Nothing New under the Sun

It's funny how sometimes what's going on in the real world and what's going on in my fictional world have something to say to each other. That just happened with the latest book I read, The King of Mulberry Street by Donna Jo Napoli.

King is the story of Beniamino, a nine-year-old Jewish boy living in Italy with his mother and extended family. Beniamino is illegitimate, which simply adds to the problems his mother faces as a Jew in trying to find work. The story begins when she has made a desperate decision - she gets Beniamino passage as a stowaway on a cargo ship heading to America. The catch? He's going alone (although he doesn't know it).

 On the passage, Beniamino gets a new name, Dom, from the sailors. When he gets to Ellis Island, he manages to escape being taken to an orphanage - but the alternative is living on the streets alone, speaking no English. Fortunately, Dom is a clever boy, and through a combination of initiative and people skills, he forms a partnership with a couple of other street boys to start a business selling sandwiches. The business thrives and at the end, Dom realizes that although his mother may have been cruel by sending him off on his own, she at least tried to help him by sacrificing to buy him a pair of shoes that saved him several times by giving the impression that he was a "somebody."

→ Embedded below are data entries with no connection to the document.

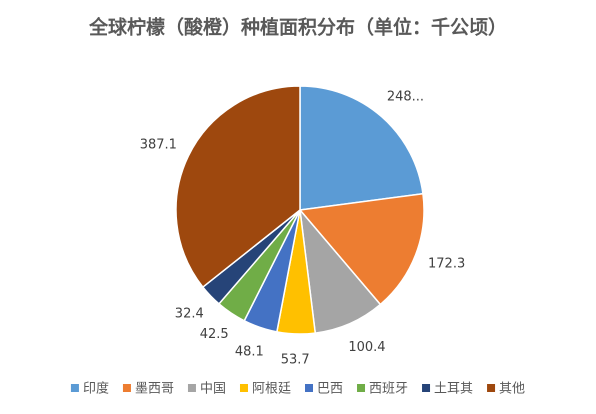 The width and height of the screenshot is (596, 414). Describe the element at coordinates (213, 390) in the screenshot. I see `legend-label: 中国` at that location.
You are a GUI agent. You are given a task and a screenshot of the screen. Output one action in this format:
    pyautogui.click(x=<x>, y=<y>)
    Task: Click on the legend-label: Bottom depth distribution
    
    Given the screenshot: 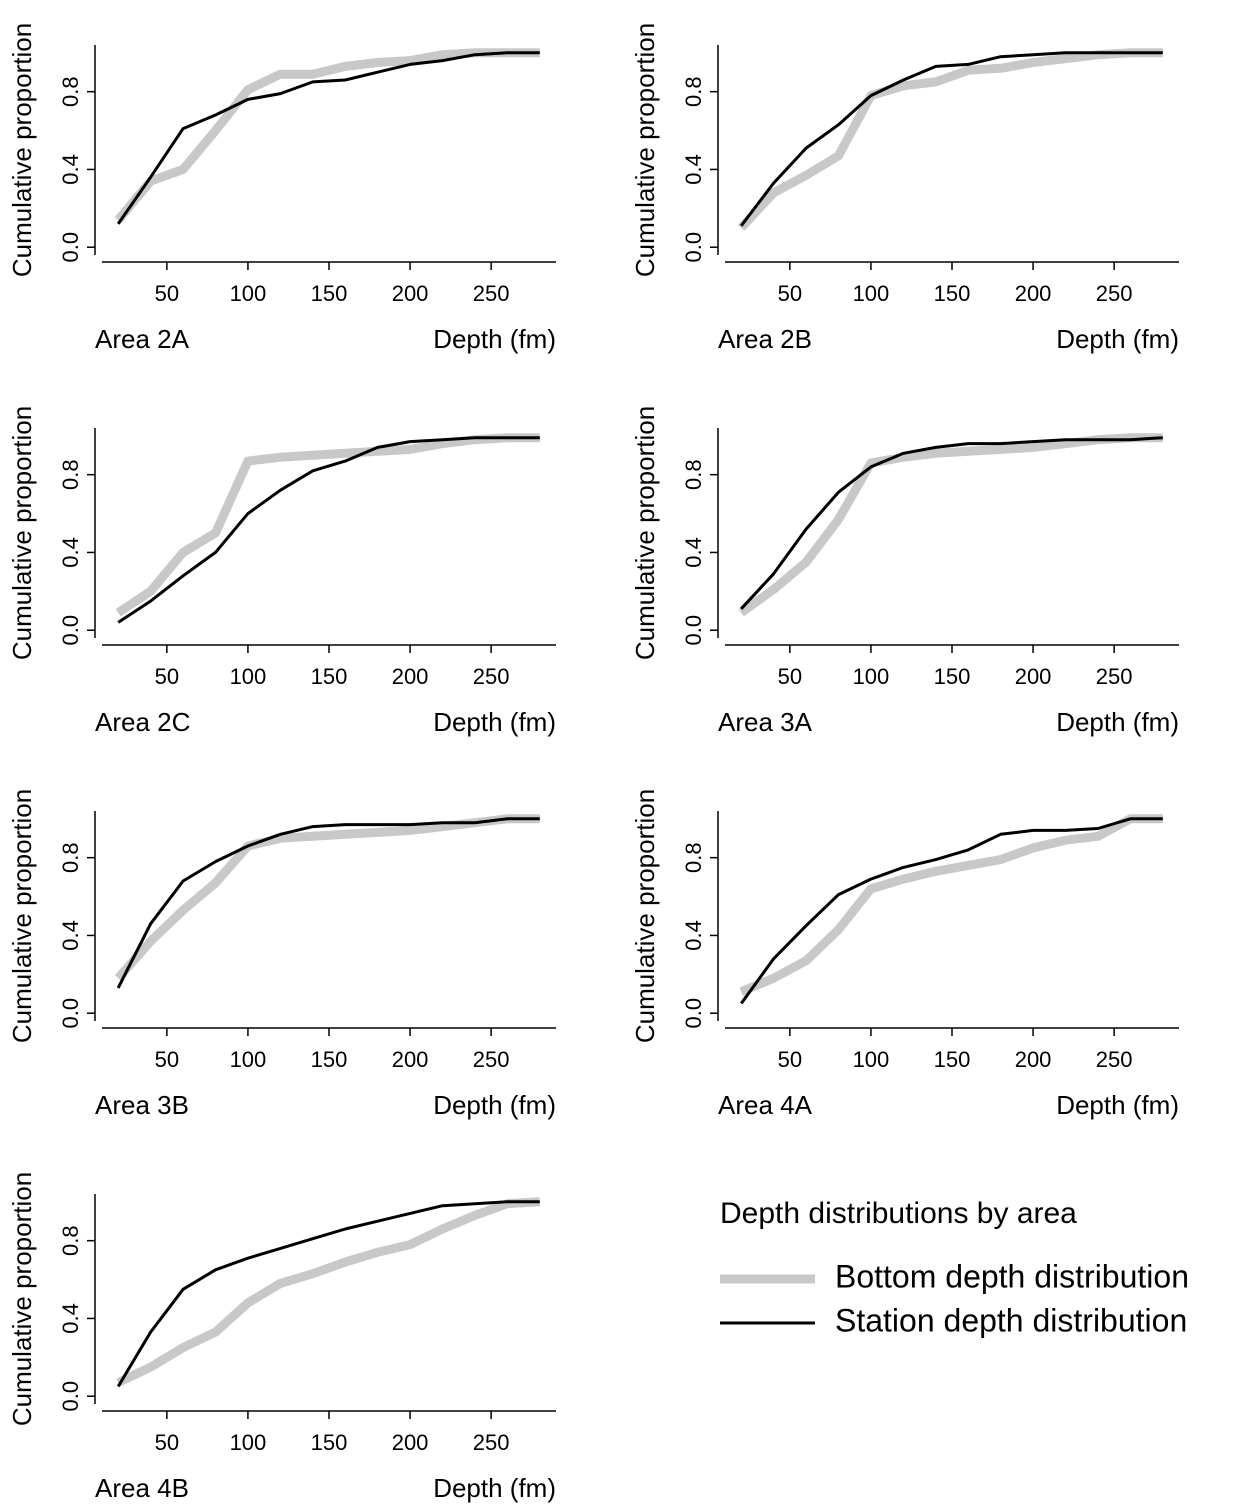 What is the action you would take?
    pyautogui.click(x=1012, y=1276)
    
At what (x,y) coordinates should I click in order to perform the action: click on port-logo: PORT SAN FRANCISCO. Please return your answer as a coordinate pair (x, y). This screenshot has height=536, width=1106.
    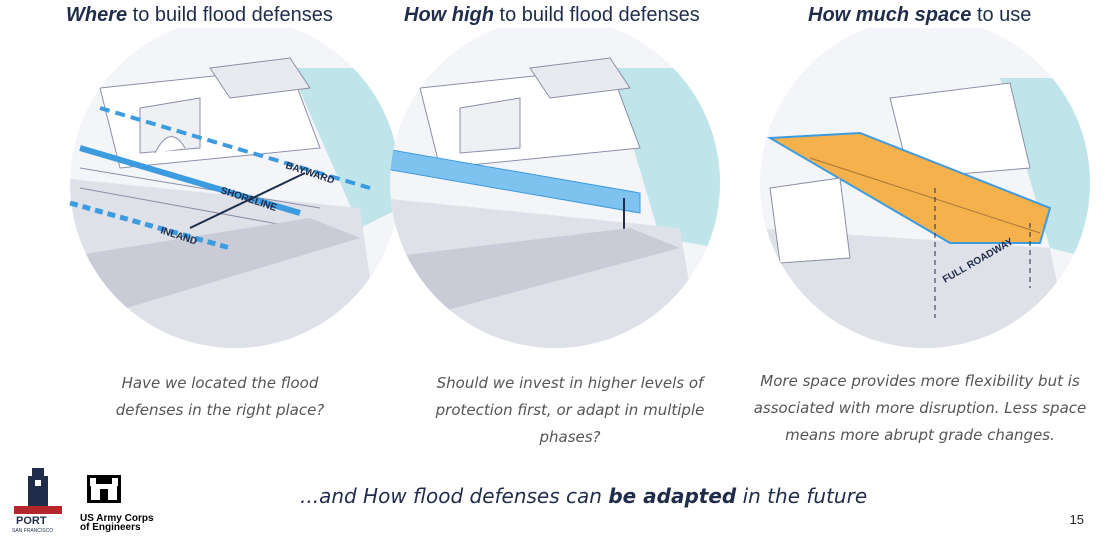
    Looking at the image, I should click on (37, 501).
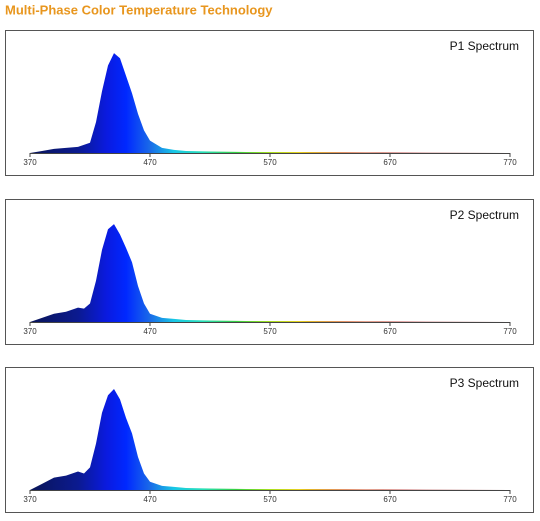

This book made me interested in reading more about the immigrant experience. Dom lived on the streets, sleeping in a barrel (until it was taken away by trash collectors) and eating whatever he could get. Yet he had it much better than the boys who were slaves to the padrone system, whose parents had indentured them in exchange for the price of a ticket to America. The interesting thing about the story is that it apparently is based on the experiences of Napoli's grandfathers. Dom may have been a character in a novel, but how many real "Doms" came into this country?

I was reading this book while reaction to the new immigration law in Arizona was being covered in news reports, and I realized again "there's nothing new under the sun." Right now, this country is struggling with attitudes toward illegal Mexican immigrants. But this struggle is nothing new. In Dom's story, the Italians see themselves as oppressed by their Irish bosses - the Irish even get to sit upstairs in the Catholic church while the Italians sit in the basement. That's in 1892. But 50 years earlier, it was the Irish who were the "undesirables" as they came to the United States to escape the potato famine.  And in the story, even though the Italians may be near the bottom of the social ladder, they still manage to find someone - the Chinese - to look down on as socially inferior. It seems to me that immigration has always been a hot button issue in this country. I read somewhere once that immigration to the United States happened in waves; first were the English and Scots and Germans, then the Irish, then southern Europeans, then eastern Europeans, then Russians (forgive me if I have the order wrong, please). Now it's the Mexicans. Each group came in to inital hostility and some degree of persecution. But eventually those groups assimiliated into the nation's culture (or the nation's culture expanded to include the group's identity) and they then became part of the establishment that looked with hostility on the next wave. It makes me wonder if the same thing won't be true of Mexicans in another 25-50 years.

I seriously would like to find some more stories about immigrants, and unlike the immigrants themselves, I have no prejudice about the national origin of the characters.  Anybody have suggestions?